NASA's New Horizons spacecraft, launched January 19, 2006, zipped past the oddly-shaped rocky dumbell on January 1 at a distance of about 2200 miles on its closest approach, at a speed of over 36,000 mph.
High-resolution imagery of the flyby will continue to be downloaded from the rapidly-receding spacecraft across an ever-increasing distance until late 2020, according to Space.com.
"Whether these features [on the rocky surface] are craters produced by impactors, sublimation pits, collapse pits or something entirely different is being debated in our science team," stated John Spencer, a New Horizons deputy project scientist with the Southwest Research Institute (SwRI) in Boulder, Colorado, cited by Space.com.
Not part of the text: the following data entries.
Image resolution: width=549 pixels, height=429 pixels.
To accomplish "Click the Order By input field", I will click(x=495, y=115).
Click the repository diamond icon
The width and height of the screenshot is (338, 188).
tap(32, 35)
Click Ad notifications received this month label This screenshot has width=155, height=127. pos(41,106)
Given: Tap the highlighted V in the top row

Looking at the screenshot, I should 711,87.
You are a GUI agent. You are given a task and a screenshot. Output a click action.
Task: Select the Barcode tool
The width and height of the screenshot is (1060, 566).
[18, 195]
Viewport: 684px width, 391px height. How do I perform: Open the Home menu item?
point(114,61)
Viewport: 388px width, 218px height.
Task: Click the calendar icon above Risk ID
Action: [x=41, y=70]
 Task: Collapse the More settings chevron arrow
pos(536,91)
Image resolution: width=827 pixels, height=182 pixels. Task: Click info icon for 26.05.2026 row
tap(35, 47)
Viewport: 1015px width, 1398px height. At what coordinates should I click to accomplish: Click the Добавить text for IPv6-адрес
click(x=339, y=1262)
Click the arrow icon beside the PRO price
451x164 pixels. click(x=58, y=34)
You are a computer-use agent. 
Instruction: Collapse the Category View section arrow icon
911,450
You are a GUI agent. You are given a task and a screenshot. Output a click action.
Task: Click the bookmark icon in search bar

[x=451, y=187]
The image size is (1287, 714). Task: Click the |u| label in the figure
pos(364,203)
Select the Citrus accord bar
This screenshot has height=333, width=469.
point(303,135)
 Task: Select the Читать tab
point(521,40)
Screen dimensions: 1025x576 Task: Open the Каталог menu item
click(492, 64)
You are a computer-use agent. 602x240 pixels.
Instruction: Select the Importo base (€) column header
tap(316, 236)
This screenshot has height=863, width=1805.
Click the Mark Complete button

New images of Ultima Thule are resolved at just 110 feet per pixel, according to reports, the highest-resolution pictures of the strange heavenly body yet received from New Horizons as it hurtles toward deep space.
"Getting these images required us to know precisely where both tiny Ultima and New Horizons were — moment by moment — as they passed one another at over 32,000 mph in the dim light of the Kuiper Belt, a billion miles beyond Pluto", noted Spencer.
"This was a much tougher observation than anything we had attempted in our 2015 Pluto flyby," remarked New Horizons principal investigator Alan Stern, also with SwRI, cited by Space.com.
"The science, operations and navigation teams nailed it, and the result is a field day for our science team! Some of the details we now see on Ultima Thule's surface are unlike any object ever explored before," according to the SwRI statement.